The global coronavirus pandemic has laid bare the fact that rapidly detecting the existence and spread of a disease outbreak and sharing this information - is crucial to limiting its impact. In effect, this is the critical first step that public health bodies must take when dealing with a health crisis of this kind.
The COMPARE project was launched in 2014 to assess the potential of using next generation sequencing (NGS) data to survey, diagnose and detect disease outbreaks.
NGS is a technique that enables scientists to rapidly determine a complete or a specific part of a genome (the complete genetic composition of an organism), explains Prof Frank Aarestrup, Head of Research Group at the National Food Institute, Technical University of Denmark. It also helps researchers to recognise pathogens (the agents responsible for diseases such as bacteria, viruses, etc.) via their genetic information.

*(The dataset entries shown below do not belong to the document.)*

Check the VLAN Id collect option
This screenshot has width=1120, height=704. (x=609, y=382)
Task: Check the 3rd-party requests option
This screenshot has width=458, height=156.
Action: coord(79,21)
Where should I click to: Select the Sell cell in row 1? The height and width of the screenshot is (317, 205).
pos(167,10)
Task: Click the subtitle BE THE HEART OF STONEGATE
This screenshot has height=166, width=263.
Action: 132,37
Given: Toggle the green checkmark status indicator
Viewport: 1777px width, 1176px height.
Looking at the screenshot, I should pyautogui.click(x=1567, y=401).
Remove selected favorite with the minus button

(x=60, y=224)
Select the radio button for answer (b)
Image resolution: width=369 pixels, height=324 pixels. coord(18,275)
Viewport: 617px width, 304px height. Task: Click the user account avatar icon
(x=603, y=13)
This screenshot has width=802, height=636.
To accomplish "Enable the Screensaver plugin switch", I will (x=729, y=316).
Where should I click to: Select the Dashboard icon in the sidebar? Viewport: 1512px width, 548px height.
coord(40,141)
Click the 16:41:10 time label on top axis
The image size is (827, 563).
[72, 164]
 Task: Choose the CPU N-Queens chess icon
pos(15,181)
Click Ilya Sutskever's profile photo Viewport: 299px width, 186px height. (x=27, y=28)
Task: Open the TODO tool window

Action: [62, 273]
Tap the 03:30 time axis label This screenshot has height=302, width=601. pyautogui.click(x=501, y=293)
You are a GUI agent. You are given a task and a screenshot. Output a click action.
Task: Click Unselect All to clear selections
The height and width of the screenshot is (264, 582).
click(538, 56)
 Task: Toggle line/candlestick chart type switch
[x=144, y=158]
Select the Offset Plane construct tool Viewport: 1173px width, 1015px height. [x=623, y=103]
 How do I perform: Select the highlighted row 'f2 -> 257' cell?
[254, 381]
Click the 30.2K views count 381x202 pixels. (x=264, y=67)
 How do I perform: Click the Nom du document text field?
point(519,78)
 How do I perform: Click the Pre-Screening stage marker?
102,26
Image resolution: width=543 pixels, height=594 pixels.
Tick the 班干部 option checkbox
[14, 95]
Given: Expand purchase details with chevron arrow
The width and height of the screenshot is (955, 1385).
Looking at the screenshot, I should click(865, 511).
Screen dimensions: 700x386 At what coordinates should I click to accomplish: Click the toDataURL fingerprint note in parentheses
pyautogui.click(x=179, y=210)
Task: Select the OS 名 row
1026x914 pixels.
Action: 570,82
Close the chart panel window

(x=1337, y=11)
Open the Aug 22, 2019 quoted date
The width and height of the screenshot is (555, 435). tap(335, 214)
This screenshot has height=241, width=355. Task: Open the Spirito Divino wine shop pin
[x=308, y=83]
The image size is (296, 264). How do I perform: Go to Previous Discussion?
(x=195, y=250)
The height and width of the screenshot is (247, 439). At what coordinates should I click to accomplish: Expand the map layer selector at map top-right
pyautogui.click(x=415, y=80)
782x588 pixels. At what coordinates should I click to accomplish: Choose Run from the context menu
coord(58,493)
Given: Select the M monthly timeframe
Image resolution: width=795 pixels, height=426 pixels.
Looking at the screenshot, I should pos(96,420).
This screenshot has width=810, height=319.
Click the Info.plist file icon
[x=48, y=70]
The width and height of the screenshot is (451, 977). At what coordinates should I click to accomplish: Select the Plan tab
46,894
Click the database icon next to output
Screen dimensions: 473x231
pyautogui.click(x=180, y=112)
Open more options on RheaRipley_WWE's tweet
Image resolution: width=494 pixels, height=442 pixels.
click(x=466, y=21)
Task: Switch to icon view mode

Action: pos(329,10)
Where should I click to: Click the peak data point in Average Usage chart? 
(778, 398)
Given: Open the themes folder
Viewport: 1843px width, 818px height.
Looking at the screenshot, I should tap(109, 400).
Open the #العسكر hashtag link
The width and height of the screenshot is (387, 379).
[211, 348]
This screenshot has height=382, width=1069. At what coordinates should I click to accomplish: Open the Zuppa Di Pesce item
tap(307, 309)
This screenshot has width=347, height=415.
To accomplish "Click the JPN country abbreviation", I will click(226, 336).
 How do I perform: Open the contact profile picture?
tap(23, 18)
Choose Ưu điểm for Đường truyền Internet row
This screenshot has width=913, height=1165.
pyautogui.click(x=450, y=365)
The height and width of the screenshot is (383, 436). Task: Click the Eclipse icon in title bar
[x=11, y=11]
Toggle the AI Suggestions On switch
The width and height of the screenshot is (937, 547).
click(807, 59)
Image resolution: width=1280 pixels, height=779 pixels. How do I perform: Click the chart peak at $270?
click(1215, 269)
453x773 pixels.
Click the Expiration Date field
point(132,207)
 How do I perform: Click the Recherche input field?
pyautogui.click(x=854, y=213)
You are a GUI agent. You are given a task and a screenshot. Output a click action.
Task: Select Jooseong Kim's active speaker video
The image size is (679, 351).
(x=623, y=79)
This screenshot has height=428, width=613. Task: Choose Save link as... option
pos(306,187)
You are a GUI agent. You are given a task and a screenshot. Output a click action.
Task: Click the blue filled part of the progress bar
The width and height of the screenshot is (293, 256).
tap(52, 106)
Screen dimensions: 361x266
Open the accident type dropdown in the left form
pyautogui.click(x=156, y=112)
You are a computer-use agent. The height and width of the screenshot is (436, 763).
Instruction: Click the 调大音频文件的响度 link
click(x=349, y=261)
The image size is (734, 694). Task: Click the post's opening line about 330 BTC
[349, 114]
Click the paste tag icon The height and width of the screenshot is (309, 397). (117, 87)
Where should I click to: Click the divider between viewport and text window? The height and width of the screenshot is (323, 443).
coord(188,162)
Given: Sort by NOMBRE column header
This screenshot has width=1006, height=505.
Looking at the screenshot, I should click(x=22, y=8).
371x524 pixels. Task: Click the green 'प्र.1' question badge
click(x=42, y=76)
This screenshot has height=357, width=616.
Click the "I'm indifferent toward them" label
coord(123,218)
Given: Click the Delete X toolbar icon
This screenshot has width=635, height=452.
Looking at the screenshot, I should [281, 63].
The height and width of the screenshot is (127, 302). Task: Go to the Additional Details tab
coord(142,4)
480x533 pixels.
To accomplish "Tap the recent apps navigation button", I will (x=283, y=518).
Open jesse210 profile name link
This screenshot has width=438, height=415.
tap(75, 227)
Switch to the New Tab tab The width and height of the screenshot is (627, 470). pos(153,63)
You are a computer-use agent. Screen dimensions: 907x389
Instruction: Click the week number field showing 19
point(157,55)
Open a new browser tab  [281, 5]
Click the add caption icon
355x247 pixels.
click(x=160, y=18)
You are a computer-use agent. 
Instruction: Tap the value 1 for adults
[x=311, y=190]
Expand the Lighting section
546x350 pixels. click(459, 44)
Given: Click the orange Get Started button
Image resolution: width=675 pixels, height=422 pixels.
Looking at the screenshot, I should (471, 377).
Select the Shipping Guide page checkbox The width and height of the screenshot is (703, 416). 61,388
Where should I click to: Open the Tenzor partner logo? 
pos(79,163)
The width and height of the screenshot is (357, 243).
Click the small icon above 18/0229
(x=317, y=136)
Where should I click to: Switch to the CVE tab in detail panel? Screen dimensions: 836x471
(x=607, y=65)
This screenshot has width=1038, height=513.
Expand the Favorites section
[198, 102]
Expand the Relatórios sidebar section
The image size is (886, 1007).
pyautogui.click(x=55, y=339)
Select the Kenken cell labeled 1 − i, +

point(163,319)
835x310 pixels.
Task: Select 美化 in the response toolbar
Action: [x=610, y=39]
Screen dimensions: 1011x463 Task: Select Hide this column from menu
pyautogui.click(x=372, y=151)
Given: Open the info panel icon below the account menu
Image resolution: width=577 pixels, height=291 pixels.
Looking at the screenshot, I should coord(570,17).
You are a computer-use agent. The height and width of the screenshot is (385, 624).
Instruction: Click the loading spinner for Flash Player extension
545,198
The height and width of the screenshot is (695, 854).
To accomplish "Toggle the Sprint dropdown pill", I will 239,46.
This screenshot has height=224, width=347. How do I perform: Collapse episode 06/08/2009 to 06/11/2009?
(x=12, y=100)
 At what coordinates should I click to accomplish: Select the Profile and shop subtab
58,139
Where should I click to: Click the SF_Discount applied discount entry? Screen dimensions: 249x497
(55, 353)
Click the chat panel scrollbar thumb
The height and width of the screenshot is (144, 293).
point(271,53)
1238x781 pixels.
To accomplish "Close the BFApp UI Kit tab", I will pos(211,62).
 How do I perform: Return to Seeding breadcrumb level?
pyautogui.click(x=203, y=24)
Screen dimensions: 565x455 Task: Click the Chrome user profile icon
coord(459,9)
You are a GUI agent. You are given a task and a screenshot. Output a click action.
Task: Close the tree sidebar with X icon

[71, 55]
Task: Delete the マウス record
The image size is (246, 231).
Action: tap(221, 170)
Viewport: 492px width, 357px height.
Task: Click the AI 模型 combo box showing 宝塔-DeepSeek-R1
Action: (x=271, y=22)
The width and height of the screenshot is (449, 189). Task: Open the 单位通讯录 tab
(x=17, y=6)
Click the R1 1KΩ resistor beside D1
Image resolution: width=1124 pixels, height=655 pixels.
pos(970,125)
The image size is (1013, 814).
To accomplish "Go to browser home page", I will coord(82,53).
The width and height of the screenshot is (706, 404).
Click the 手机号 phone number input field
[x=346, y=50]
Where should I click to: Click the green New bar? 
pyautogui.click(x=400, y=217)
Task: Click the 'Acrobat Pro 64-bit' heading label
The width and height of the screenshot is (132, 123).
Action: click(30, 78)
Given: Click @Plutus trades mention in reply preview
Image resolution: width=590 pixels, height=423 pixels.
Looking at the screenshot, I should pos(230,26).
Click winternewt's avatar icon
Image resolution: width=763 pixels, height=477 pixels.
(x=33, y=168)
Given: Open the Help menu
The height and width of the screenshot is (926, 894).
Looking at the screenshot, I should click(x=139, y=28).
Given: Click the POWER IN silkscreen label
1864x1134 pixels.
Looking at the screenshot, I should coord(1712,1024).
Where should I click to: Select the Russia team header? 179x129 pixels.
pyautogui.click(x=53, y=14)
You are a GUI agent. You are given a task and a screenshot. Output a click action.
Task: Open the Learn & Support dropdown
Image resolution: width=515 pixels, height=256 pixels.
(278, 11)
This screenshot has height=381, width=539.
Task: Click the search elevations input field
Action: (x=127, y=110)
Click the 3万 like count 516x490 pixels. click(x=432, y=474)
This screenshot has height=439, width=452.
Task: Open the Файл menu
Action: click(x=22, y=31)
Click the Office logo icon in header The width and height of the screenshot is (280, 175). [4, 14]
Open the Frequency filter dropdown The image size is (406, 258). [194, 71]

Although initiated years before the current pandemic, the projects findings could have important implications for how we tackle this, as well as the next, disease outbreak.
Sharing outbreak data
Aarestrup and his team were interested in finding out if NGS technology could lead to more effective responses to a wide range of communicable disease threats. Our aim was to develop a solution to collect, process and analyse sequence-based pathogen data, he notes. If this data was then combined with other clinical data, it could provide public health authorities with vital information. This could help them to decide if rapid action in response to a disease outbreak is required.
The COMPARE project began by demonstrating how NGS technology could be used to sample, collect and sequence outbreak data. One interesting element was proving the usefulness of metagenomics. This is the study of genetic material recovered directly from environmental samples. Aarestrup and his team showed how antimicrobial resistance and viruses could be detected and analysed in sewage collected globally.
The team then sought to develop solutions to ensure that such data can be shared across the scientific community, among different countries and institutions.
COMPARE is fully in line with the ambitions and principles of open science, says Aarestrup. We developed novel solutions for sharing sequencing data between countries and scientists. And we showed the value of NGS for detecting foodborne diseases, diagnosing clinical pathogens and identifying outbreaks.
Ready for future outbreaks
The results of the COMPARE project are being sustained through a user-friendly data upload and analysis platform, made up of datahubs. This is where all NGS data can be shared in the public domain. The platform addresses issues such as the long-term storage of high-density data, and the need to make such data easier to find and re-use.
This concept will be further developed through the H2020 projects RECODID and ECRAID, says Aarestrup. In the recently launched H2020 VEO project, core members of the COMPARE consortium will take the COMPARE results even further. A versatile forecasting and tracking system will be established.
This will also serve as an interactive observatory to generate and distribute information for risk assessments and the monitoring of emerging infectious diseases. Many of the projects activities are being expedited due to the current COVID-19 outbreak.
COMPARE has changed the landscape of emerging infectious diseases, foodborne pathogens and clinical investigations, says Aarestrup. At the beginning of the project, combining different disciplines, such as focusing on specific pathogens or even specific species, was a challenge.
Aarestrup believes that, at least in some cases, such barriers have been successfully broken down. This will help to ensure that important data is even more widely shared across multiple scientific disciplines. Even though further work is still needed, this has also been a major success of the project, he says.